Thursday, March 15, 2018


Thursday of the Fourth Week of Lent

(Exodus 32:7-14; John 5:31-47)

In his innovative call for evangelization, Pope Paul VI wrote of the incomparable value of sterling witness to the gospel.  “Modern man,” he said, “listens more willingly to witnesses than to teachers, and if he does listen to teachers, it is because they are witnesses.”  In today’s gospel Jesus offers witnesses to his working on God’s behalf.

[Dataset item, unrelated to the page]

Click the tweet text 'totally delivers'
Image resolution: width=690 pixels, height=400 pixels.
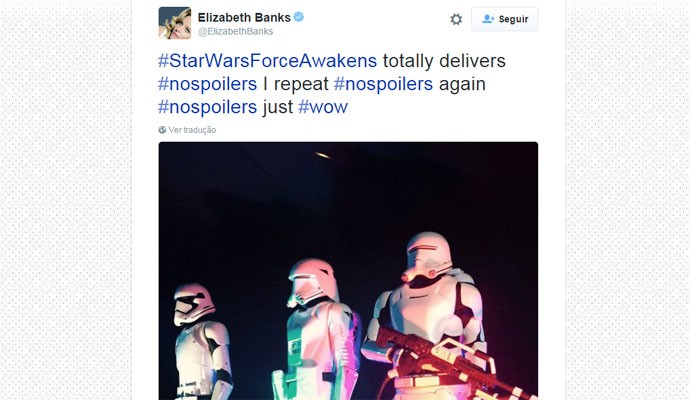(444, 61)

Jewish authorities have been hassling Jesus for curing a paralytic on the Sabbath.  Jesus has defended the action as a work of life that God performs every day of the week.  Now he concludes his defense with three witnesses.    First, he claims that John the Baptist testified on his behalf.  John spoke of Jesus as the one on whom he saw the Spirit of God come down from heaven.  Jesus also says that Moses gave testimony to him.  He may have in mind here the passage from Deuteronomy which tells of a prophet in whose mouth God will put His very words.  Most of all, Jesus offers his own deeds as witness to his working on God’s behalf.  These deeds are not so much the great signs that he has performed but the way he does everything with love.

Jesus told Nicodemus, “’…God so loved the world that he gave His only Son.’”  This love is most tellingly shown when Jesus dies on the cross to redeem the world of sin.  That event centers history.  We have to go back to it continually to begin to appreciate its meaning.  It is what we will be doing in two short weeks.